ASSIGNMENT - Examine each line in the records below for the word "agent". Report how many lines contain it, and nothing else.

THE DATA -
= Beginning of Section =
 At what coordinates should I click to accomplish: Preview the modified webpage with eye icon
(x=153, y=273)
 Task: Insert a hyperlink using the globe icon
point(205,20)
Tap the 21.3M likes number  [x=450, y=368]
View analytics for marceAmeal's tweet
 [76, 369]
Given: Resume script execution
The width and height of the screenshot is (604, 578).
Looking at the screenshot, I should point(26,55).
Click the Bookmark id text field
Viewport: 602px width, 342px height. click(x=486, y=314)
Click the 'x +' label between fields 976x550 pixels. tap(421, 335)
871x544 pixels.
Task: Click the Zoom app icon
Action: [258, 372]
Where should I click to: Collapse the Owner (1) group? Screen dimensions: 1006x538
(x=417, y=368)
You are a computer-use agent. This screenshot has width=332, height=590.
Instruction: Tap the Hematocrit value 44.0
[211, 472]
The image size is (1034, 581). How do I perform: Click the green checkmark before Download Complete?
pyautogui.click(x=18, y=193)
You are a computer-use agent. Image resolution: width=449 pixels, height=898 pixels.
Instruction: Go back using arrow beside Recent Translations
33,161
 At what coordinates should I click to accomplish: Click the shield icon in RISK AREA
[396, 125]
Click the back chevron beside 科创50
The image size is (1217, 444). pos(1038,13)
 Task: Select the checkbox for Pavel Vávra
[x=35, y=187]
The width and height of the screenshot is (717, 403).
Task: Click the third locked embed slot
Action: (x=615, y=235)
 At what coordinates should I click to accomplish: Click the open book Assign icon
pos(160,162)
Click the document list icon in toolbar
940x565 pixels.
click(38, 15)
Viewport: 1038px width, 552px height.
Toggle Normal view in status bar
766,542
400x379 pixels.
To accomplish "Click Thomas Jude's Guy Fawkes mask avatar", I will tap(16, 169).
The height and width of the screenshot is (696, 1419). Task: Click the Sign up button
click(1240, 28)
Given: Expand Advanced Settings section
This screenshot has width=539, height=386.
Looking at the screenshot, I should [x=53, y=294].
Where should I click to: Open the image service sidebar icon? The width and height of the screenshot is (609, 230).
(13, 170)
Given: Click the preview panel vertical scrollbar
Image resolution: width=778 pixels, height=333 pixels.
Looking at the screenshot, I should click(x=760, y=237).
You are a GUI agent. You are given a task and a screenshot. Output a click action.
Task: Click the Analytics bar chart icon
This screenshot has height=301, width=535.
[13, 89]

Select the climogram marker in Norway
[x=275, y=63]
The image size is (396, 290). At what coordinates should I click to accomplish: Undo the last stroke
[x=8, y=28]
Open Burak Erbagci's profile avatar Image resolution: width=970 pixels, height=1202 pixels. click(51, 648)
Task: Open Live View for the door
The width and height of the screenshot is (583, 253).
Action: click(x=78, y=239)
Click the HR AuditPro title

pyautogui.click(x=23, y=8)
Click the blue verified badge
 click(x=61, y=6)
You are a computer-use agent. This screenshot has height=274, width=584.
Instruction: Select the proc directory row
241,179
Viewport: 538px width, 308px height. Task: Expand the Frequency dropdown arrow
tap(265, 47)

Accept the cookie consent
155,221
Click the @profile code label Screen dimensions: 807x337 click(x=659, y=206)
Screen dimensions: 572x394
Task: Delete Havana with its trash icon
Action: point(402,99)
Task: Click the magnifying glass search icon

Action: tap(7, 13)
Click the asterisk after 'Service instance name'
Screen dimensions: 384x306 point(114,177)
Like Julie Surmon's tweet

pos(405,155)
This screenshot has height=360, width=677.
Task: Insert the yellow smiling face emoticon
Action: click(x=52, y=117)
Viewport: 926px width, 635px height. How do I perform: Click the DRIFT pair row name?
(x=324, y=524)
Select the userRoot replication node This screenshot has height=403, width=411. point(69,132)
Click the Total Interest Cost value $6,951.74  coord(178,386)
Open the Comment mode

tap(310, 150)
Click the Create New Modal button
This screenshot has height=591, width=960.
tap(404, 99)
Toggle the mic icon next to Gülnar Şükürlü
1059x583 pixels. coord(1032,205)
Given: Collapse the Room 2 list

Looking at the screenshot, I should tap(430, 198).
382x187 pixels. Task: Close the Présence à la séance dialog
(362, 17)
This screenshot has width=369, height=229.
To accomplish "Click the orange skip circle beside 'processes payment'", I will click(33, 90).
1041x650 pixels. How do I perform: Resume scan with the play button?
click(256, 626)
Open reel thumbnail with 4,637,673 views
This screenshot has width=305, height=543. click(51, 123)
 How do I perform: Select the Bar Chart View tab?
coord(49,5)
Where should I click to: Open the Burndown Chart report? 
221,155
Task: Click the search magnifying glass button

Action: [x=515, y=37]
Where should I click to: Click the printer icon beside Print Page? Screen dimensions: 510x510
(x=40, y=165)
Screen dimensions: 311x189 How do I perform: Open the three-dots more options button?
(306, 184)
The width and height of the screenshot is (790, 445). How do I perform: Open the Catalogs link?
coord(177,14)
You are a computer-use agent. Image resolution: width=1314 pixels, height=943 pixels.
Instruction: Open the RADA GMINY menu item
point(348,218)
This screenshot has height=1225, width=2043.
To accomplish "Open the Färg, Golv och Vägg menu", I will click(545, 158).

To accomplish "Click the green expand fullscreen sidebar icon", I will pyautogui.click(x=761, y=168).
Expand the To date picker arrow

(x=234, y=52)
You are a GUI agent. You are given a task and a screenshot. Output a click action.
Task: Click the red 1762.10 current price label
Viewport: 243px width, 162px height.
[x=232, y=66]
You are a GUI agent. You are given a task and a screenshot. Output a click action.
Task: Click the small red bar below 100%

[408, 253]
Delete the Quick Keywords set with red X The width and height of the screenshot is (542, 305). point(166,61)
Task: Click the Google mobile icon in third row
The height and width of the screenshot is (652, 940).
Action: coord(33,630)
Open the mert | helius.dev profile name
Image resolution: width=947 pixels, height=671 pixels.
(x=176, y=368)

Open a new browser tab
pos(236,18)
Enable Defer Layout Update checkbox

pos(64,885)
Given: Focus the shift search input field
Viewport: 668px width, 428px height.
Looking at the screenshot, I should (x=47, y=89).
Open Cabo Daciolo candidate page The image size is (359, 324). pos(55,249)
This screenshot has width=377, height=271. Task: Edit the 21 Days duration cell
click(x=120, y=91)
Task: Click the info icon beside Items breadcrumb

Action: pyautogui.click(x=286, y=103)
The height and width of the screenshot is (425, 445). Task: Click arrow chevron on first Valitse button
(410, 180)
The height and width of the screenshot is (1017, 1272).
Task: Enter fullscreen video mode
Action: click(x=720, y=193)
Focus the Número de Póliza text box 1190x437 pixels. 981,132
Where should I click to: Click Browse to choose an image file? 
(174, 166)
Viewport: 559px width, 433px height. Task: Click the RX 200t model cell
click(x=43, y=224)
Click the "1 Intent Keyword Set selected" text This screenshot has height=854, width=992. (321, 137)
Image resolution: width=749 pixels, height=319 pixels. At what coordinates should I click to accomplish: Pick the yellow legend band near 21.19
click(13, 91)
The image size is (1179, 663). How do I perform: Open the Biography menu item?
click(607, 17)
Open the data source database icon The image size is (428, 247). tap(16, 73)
= End of Section =
RESULT - 7